_EXERCISE DIRECTIONS_
Which lines in the records below contain the string "resolution", with case taken into account? Pull out every such line.
## START RECORD LIST
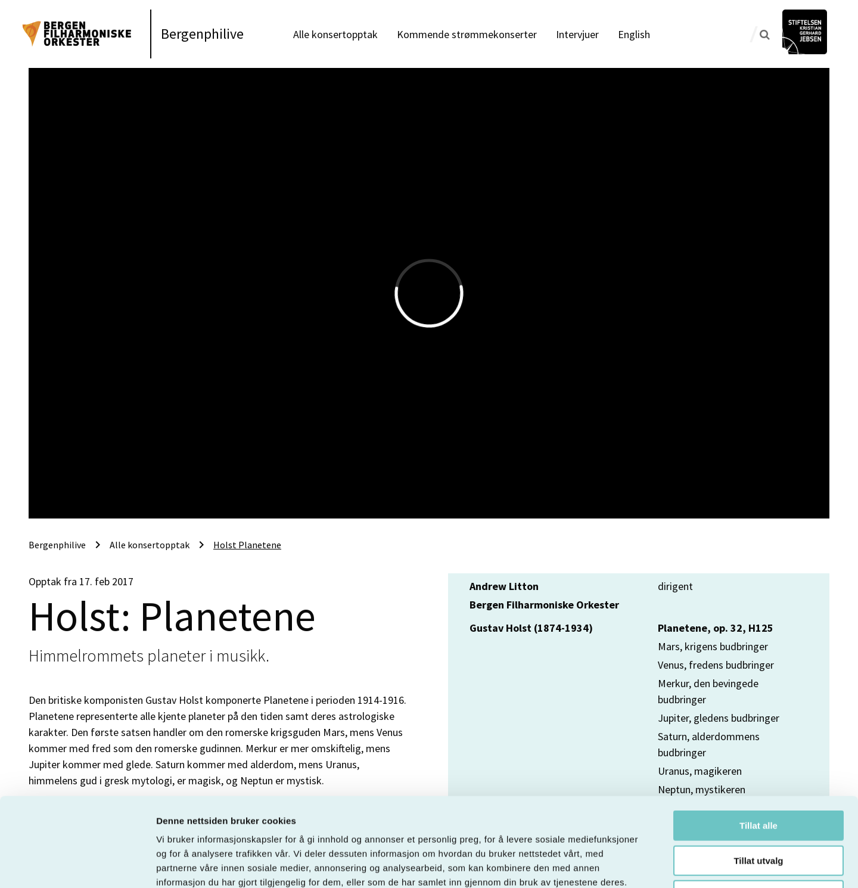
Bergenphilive (202, 33)
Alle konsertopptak (335, 34)
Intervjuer (577, 34)
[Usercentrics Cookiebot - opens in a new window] (77, 865)
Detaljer (634, 864)
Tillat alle (758, 742)
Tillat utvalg (758, 777)
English (634, 34)
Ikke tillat (758, 812)
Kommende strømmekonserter (467, 34)
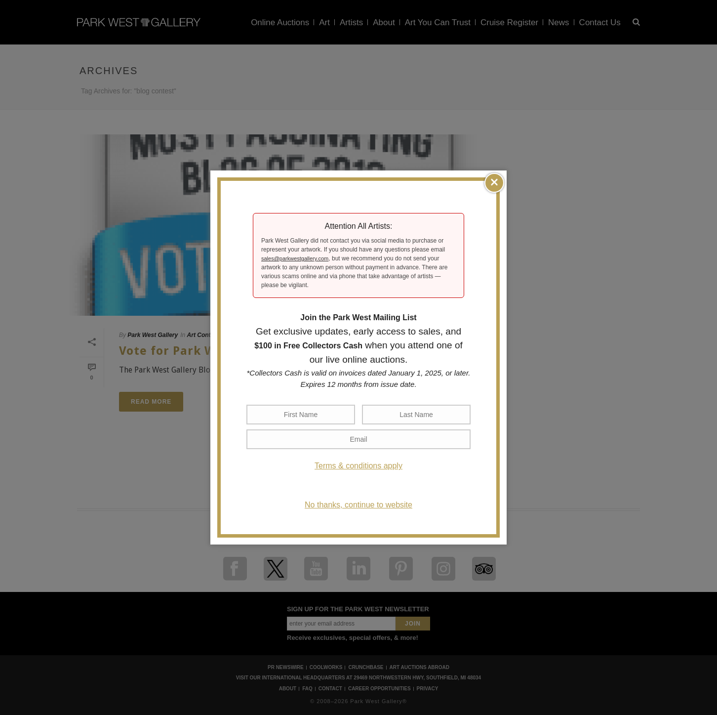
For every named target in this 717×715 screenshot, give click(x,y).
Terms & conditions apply (358, 466)
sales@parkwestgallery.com (294, 258)
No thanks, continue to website (358, 505)
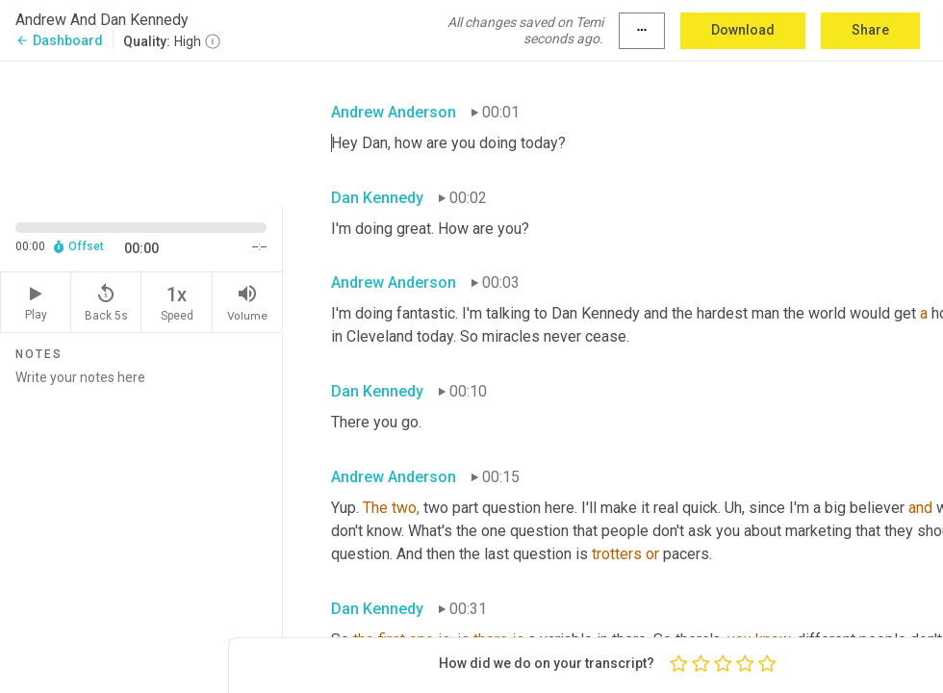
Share (870, 30)
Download (743, 30)
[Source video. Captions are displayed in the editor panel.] (141, 132)
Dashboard (59, 40)
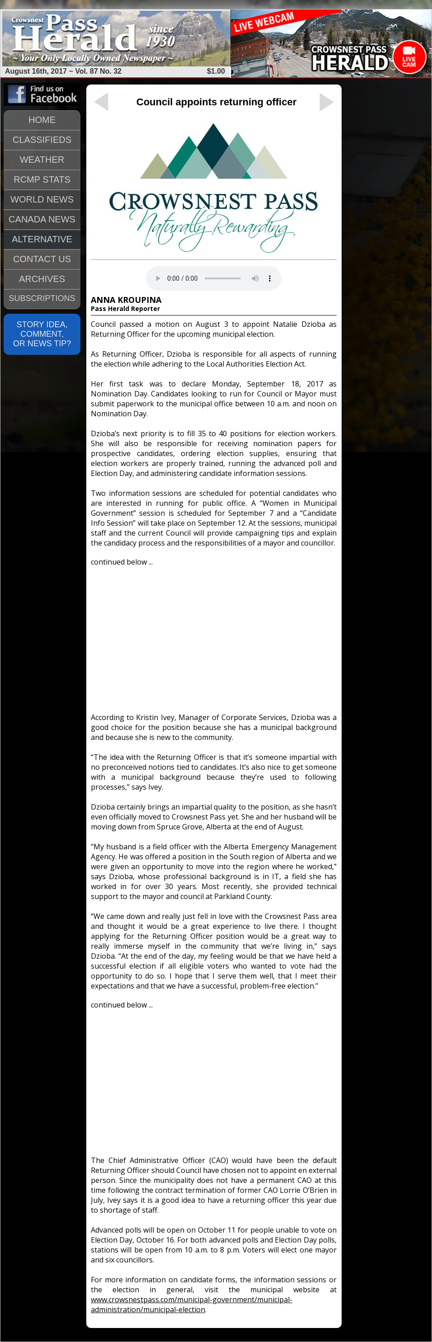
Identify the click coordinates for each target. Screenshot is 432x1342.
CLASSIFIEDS (42, 140)
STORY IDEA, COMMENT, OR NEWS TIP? (42, 334)
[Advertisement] (213, 635)
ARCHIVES (42, 279)
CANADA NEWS (42, 219)
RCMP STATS (42, 179)
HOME (42, 120)
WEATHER (42, 160)
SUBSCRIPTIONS (42, 298)
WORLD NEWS (42, 199)
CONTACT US (42, 259)
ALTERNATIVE (42, 239)
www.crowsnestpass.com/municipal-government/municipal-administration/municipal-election (191, 1304)
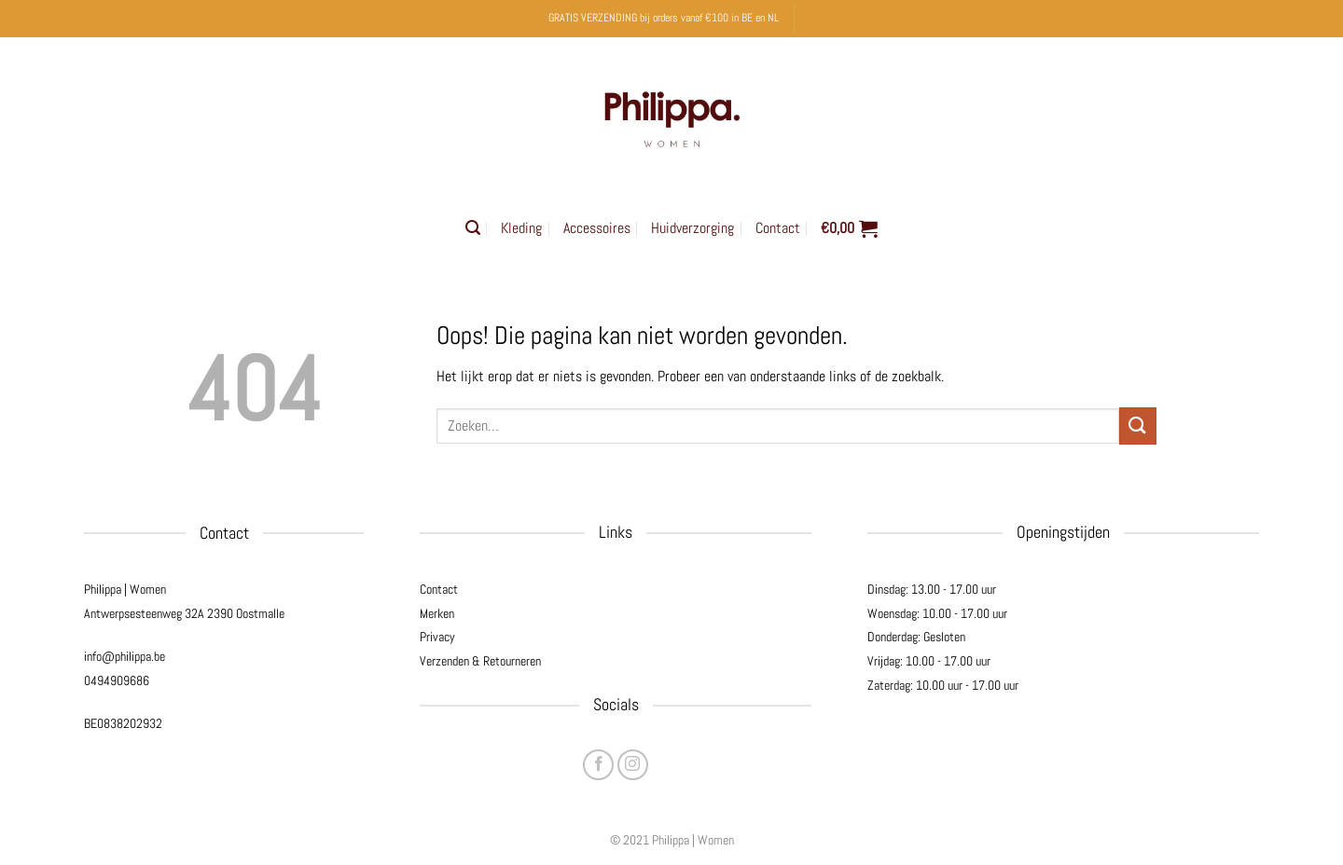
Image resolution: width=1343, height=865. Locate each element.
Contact (777, 228)
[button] (472, 228)
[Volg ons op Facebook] (598, 764)
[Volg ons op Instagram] (632, 764)
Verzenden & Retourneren (480, 660)
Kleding (521, 228)
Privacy (437, 636)
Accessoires (596, 228)
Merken (437, 613)
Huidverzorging (692, 228)
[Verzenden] (1137, 425)
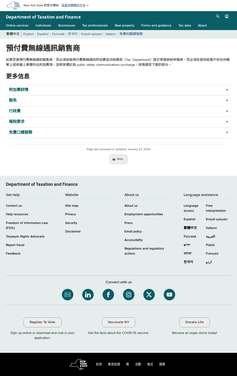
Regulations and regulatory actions (144, 251)
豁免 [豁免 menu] (13, 101)
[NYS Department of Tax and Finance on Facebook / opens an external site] (108, 294)
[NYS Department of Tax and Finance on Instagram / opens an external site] (128, 294)
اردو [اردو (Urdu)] (209, 262)
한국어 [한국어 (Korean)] (188, 262)
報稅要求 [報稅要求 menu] (16, 122)
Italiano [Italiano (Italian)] (211, 228)
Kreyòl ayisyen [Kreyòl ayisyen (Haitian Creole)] (216, 219)
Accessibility (133, 240)
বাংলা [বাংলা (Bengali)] (187, 253)
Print (120, 159)
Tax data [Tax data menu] (184, 25)
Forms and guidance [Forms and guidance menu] (156, 25)
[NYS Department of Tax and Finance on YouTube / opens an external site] (169, 294)
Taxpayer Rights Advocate (25, 236)
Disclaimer (73, 231)
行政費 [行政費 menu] (15, 111)
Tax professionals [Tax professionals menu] (95, 25)
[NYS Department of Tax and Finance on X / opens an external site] (149, 294)
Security (71, 223)
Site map (71, 205)
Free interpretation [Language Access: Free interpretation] (216, 208)
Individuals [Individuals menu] (43, 25)
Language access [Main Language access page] (191, 208)
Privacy (70, 214)
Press (128, 223)
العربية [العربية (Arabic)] (210, 236)
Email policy (133, 231)
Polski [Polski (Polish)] (210, 245)
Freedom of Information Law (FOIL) (27, 225)
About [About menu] (202, 25)
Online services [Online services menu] (17, 25)
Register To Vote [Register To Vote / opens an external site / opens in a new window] (42, 322)
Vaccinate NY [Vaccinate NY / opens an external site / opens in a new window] (118, 322)
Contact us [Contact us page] (14, 205)
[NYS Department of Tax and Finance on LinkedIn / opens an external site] (88, 294)
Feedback (13, 253)
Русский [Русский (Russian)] (190, 236)
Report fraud (15, 245)
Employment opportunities (143, 214)
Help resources (17, 214)
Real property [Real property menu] (124, 25)
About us (131, 205)
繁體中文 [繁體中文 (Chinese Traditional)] (190, 228)
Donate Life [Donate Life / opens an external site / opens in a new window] (194, 322)
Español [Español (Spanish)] (189, 219)
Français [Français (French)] (212, 253)
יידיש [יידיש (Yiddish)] (187, 245)
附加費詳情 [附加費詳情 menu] (18, 90)
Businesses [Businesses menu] (66, 25)
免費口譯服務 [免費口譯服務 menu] (20, 133)
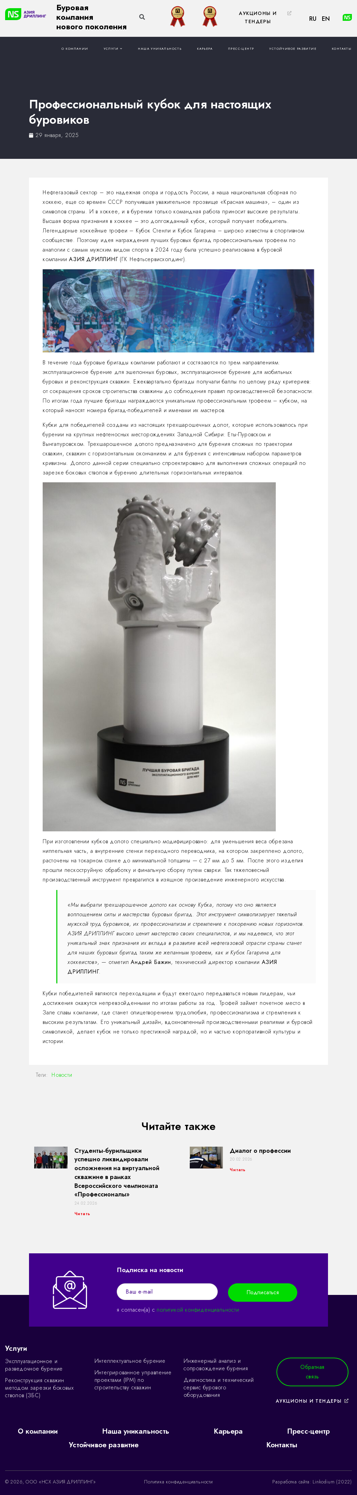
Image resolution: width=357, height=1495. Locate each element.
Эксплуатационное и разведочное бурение (34, 1365)
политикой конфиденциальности (198, 1310)
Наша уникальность (160, 48)
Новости (62, 1075)
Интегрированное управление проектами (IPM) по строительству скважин (133, 1380)
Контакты (342, 48)
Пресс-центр (241, 48)
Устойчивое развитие (292, 48)
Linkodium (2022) (332, 1481)
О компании (74, 48)
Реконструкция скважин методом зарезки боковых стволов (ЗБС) (39, 1387)
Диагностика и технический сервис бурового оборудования (219, 1387)
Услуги (113, 49)
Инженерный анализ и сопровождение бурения (216, 1364)
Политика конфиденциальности (178, 1481)
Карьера (205, 48)
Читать (82, 1214)
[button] (261, 18)
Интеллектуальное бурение (130, 1361)
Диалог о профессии (260, 1150)
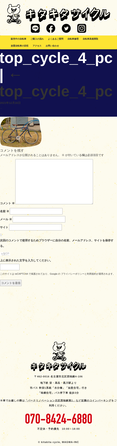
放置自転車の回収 (19, 46)
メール (6, 219)
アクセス (37, 46)
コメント (7, 203)
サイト (4, 227)
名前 (4, 211)
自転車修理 (73, 39)
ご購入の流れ (37, 39)
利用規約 (91, 274)
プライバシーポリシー (72, 274)
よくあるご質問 (55, 39)
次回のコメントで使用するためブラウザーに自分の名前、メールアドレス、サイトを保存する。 (56, 243)
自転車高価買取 (90, 39)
## END RECORD LIST
_ANSWER IN FULL_
Image resolution: width=1343, height=865. Locate each element.
Image resolution: width=357, height=1495. Locate each element.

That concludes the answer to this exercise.